***** 出典本文
この際、塩基性イミノホスファゼニウム塩の純度の測定は、塩基性イミノホスファゼニウム塩含有組成物の1H-NMR測定により行い、純度低下は溶液調製時の純度から絶対値として低下した純度値により算出することができる。すなわち、塩基性イミノホスファゼニウム塩の純度低下(%)は、次式によって算出した。
【0036】
塩基性イミノホスファゼニウム塩の純度低下(%)=(溶液調製時の純度値)-(加熱環境放置後の純度値)
本発明の塩基性イミノホスファゼニウム塩含有組成物の製造及び保存を行う際の雰囲気に関しては特に制限はなく、例えば窒素、アルゴン等の不活性ガス雰囲気下、または空気下であってもよく、その中でも特に保存安定性に優れたポリアルキレングリコール製造用触媒溶液となることから、窒素、アルゴン等の不活性ガス雰囲気下であることが好ましい。
【0037】
本発明の塩基性イミノホスファゼニウム塩含有組成物は、ポリアルキレングリコールの製造に用いることが可能であり、その際の製造方法としては、例えば本発明の塩基性イミノホスファゼニウム塩含有組成物と活性水素含有化合物を接触し重合開始剤を調製すると共に、溶媒及び副生水の除去を4~6時間行った後に、アルキレンオキシドを添加し、アルキレンオキシドの開環重合を行う方法を挙げることができる。
【0038】
重合開始剤を調製する際の活性水素含有化合物としては、例えばヒドロキシ化合物、アミン化合物、カルボン酸化合物、フェノール化合物、チオール化合物等を挙げることができ、より具体的には、水、エチレングリコール、ジエチレングリコール、プロピレングリコール、1,3-プロパンジオール、1,3-ブタンジオール、1,4-ブタンジオール、1,6-ヘキサンジオール、グリセリン、トリメチロールプロパン、ヘキサントリオール、ペンタエリスリトール、ジグリセリン、ソルビトール、シュークローズ、グルコース等のヒドロキシ化合物;エチレンジアミン、N,N’-ジメチルエチレンジアミン、ピペリジン、ピペラジン等のアミン化合物;安息香酸、アジピン酸等のカルボン酸化合物;2-ナフトール、ビスフェノール等のフェノール化合物;エタンジチオール、ブタンジチオール等のチオール化合物等を挙げることができる。また、水酸基を有するポリエーテルポリオールを用いることも可能であり、例えばポリプロピレングリコール、ポリプロピレングリコールグリセリンエーテル等を挙げることができ、この際のポリエーテルポリオールの分子量に特に制限はなく、その中でも低粘度で流動性に優れる分子量200~3000のポリエーテルポリオールが好ましい。また、これら活性水素含有化合物は単独でも数種類を混合して用いても良い。
**********
**実施課題:** 本文のうち「本発明の塩基性イミノホスファゼニウム塩含有組成物は、ポリアルキレングリコールの製造に」で始まる段落を、主要な事実を残したまま箇条書きに改めてください。
***** 所与の記録
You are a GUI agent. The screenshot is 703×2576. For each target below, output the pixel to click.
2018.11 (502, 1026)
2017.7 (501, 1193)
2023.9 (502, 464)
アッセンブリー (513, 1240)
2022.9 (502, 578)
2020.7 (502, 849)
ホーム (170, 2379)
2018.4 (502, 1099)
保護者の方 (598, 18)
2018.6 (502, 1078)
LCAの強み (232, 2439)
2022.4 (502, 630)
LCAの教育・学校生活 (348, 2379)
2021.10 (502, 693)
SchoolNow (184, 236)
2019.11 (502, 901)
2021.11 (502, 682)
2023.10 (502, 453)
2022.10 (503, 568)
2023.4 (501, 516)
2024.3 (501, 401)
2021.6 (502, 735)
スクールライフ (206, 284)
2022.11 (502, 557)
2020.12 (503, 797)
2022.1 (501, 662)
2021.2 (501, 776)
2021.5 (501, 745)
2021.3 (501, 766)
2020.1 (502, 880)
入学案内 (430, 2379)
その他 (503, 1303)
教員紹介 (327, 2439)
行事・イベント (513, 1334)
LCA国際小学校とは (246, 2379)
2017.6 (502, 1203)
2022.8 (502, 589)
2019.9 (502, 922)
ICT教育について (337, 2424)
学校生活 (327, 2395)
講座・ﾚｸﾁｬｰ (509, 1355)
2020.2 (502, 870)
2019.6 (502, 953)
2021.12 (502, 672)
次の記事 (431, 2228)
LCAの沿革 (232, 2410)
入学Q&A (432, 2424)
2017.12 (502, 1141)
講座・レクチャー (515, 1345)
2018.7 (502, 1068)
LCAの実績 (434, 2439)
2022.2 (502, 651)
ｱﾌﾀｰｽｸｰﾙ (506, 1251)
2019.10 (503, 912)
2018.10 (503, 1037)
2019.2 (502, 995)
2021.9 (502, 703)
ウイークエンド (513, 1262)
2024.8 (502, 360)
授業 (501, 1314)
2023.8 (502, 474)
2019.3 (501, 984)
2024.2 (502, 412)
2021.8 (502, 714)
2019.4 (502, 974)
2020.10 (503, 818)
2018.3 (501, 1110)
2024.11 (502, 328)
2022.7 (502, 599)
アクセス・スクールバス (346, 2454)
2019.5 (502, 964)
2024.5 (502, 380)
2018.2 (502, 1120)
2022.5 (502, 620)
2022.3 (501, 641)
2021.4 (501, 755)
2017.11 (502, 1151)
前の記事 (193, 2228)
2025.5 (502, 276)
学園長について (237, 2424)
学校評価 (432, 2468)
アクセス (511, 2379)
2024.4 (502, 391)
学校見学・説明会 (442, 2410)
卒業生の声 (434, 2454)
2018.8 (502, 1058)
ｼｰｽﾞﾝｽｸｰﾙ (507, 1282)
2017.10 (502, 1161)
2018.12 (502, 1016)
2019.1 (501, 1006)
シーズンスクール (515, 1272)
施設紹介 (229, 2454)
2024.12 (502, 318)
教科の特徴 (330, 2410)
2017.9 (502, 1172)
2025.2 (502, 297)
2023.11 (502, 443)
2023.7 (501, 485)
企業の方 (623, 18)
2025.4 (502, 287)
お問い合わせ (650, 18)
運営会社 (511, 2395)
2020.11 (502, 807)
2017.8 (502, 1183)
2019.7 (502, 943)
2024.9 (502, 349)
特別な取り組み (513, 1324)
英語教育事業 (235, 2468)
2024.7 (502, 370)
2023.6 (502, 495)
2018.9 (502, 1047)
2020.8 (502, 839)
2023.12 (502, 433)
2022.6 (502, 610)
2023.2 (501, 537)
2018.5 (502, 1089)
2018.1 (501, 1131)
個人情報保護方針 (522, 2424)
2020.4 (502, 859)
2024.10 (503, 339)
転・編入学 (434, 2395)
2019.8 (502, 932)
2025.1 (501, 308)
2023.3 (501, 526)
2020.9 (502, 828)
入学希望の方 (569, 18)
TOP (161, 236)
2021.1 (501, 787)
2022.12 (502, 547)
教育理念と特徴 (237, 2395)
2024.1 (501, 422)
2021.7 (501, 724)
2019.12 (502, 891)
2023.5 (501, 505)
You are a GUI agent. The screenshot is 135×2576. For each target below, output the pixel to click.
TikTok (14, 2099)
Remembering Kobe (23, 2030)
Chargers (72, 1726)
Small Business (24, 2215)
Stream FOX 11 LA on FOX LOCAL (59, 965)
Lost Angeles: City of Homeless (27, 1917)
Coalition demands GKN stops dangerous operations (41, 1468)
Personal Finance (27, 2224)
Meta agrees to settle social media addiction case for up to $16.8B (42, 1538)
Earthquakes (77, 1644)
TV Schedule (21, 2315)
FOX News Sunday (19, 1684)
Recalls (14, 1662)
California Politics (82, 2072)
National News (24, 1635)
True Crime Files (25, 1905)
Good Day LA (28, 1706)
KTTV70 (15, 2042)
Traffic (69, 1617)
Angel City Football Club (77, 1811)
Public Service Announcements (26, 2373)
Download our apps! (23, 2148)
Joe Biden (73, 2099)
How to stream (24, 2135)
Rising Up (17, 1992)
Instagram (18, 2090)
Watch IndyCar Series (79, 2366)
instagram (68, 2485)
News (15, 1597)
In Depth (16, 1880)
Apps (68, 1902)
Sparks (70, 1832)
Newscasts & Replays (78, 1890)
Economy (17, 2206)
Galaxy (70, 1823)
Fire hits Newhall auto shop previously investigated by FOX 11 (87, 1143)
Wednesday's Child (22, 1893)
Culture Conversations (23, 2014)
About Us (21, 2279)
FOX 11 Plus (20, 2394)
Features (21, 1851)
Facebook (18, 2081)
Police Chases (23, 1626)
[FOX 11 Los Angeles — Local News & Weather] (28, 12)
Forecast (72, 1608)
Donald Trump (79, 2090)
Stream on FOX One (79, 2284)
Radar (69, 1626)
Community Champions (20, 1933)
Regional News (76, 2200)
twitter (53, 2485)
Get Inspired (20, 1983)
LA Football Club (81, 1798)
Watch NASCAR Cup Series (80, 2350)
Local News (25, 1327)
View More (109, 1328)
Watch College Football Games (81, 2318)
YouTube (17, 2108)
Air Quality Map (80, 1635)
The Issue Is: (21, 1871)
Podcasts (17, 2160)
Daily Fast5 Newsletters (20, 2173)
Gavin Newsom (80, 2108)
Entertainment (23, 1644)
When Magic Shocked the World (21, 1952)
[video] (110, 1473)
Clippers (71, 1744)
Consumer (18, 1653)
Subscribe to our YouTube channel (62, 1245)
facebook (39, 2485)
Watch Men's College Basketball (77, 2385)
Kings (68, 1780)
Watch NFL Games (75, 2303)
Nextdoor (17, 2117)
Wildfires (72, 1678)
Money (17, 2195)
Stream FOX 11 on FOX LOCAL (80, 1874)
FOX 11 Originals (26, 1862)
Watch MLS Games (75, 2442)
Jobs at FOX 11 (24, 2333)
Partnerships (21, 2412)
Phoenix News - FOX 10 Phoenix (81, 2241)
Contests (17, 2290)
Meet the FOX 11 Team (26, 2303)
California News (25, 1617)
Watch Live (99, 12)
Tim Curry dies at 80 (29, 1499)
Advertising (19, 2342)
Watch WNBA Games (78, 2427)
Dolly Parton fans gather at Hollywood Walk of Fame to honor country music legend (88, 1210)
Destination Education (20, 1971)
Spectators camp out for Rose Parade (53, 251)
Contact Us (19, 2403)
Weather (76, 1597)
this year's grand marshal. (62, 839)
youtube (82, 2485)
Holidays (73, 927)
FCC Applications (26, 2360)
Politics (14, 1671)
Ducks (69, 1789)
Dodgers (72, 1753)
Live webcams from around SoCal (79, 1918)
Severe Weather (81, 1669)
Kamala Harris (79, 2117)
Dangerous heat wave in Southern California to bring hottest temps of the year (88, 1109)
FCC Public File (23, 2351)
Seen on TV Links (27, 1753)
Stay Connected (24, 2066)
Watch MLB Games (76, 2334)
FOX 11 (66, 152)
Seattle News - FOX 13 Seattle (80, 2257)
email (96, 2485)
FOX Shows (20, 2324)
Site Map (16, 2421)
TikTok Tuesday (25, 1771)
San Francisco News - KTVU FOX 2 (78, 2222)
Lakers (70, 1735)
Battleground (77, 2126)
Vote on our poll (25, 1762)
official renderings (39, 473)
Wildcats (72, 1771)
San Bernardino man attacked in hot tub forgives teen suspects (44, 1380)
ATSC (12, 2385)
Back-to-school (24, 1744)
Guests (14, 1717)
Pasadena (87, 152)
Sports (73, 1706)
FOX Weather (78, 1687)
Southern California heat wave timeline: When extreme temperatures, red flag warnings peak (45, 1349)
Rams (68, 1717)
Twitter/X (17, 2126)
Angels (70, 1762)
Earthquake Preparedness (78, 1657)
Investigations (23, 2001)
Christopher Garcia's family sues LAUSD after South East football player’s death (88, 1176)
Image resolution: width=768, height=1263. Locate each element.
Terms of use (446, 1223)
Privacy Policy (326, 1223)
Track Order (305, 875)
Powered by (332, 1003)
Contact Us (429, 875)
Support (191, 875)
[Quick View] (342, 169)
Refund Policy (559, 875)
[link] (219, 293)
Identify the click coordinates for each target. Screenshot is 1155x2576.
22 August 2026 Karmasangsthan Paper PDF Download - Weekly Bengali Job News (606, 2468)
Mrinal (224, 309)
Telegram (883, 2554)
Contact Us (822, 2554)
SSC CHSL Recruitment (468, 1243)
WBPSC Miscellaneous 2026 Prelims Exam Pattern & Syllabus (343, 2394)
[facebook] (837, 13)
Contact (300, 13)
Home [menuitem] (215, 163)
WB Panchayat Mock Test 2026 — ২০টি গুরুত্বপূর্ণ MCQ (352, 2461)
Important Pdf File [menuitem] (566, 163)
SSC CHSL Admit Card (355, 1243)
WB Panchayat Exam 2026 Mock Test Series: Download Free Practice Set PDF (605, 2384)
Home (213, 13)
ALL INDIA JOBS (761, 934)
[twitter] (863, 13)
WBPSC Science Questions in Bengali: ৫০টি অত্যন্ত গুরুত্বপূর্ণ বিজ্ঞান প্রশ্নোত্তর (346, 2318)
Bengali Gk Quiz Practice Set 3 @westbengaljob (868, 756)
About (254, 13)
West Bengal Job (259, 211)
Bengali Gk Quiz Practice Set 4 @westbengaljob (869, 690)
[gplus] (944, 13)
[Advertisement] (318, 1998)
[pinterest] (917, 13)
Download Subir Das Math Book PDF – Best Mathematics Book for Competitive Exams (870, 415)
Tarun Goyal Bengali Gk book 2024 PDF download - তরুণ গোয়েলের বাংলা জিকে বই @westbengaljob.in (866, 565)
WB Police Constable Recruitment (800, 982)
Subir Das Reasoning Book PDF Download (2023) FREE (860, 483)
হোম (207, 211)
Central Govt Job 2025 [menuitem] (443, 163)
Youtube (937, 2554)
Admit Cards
**********
**解答例:**
- 本発明の塩基性イミノホスファゼニウム塩含有組成物は、ポリアルキレングリコールの製造に使用できる。
- 製造方法の一例は次のとおりである。
  - 組成物と活性水素含有化合物を接触させ、重合開始剤を調製する。
  - あわせて、溶媒および副生水の除去を4~6時間行う。
  - その後、アルキレンオキシドを添加し、その開環重合を行う。